With a disapproving look, the waitress left them.
“Where are you from?” Mark demanded, leaning closer to her.
“Bourbon Street.”
“Where are you from?” he repeated.
She smiled. “Houma, originally. But now I’m from Bourbon Street.”
“So you were created on Bourbon Street?”
“Ooh. Smart fella.”
“So where do you go at night?”
“Wherever I choose.”
He had the water pistol aimed at her beneath the table and let go with a short spray. She nearly jumped out of the chair. “Bastard!” she hissed at him.
The waitress returned with a plate holding a raw hamburger. It was barely on the table before Nefertiti was digging into it with her fingers. The waitress made a soft sound, clearly not intended for them to heard, that was filled with disgust.
“Maybe you can be helped,” Mark suggested when the waitress had gone.
Nefertiti stopped eating for a moment and stared at him, then shook her head. “No. I died, and I rose. There is no help.”
He realized suddenly that she was looking past him, over his shoulder. He turned around but saw nothing. In that split second, she was up and running.
“Stop!” he shouted.
She only kept running. He followed, practically leaping over a table to keep up with her. She turned down a side street, then into an alley. “Stop!” he yelled again.
At that moment a toddler came running out of a door onto the sidewalk in front of her.
Nefertiti stared, then grabbed the child and turned to look Mark straight in the eye.
The little boy started to cry. From inside the house, they could hear a woman’s voice calling, “Ryan? Ryan! Where are you?”
Nefertiti shook her head at Mark with a curious, almost wistful smile.
“Don’t!” he cried.
She opened her mouth and began to lower it, fangs extended, to the crying toddler’s throat.
He shot her with a long, continuous spray. She let out a screech of agony and dropped the boy. Smoke and steam rose from her skin, and she fell, hardly recognizable anymore as a human being but instead a writhing, shifting form, wretchedly decayed.
He heard the sound of police sirens.
Disgusted, Mark turned and quickly escaped the alley. He heard the mother shouting, calling the boy’s name, then screaming in bone-chilling horror, no doubt as she stumbled onto Nefertiti’s remains..
As he turned onto Delphine Street, Mark saw a police cruiser, lights flashing, pass him.
And he heard the flutter of wings overhead.
As he walked quickly away, he thought over what had happened and realized that the woman who called herself Nefertiti had preferred extinction at his hands to facing her master and being branded a traitor.
As he walked, he remembered hanging up on Sean back at the club.
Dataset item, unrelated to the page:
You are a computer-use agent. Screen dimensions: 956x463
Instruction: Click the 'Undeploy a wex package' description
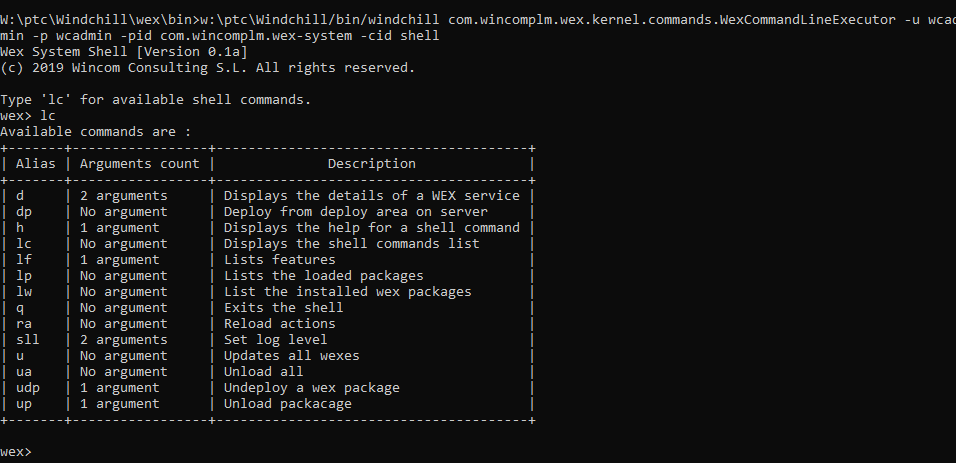pos(311,388)
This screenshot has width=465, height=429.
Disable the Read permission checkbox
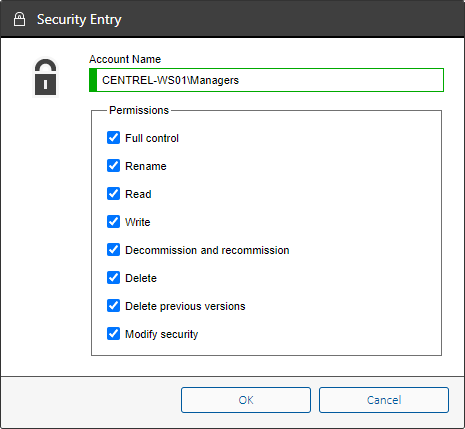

Cursing, he drew out his phone and punched in the lieutenant’s cell number.
Lauren was torn. The scream demanded—
That last option won out. She rushed over to Deanna’s bed, wondering if whatever was happening was only a ruse to trick everyone into leaving her friend alone and vulnerable.
Deanna’s IV was still connected to her arm. She still lay on her white pillow and sheets as she had for what seemed like forever. The princess. Unmoving.
Swallowing, her fear nearly paralyzing her, Lauren picked up Deanna’s hand and fumbled for the pulse in her wrist.
It was there, regular and strong. She breathed a sigh of relief.
Lauren had been concentrating so hard on Deanna that it was several seconds before she realized that someone had come into the room behind her.
As she turned around, wary and tense, she heard the door to the room slam shut.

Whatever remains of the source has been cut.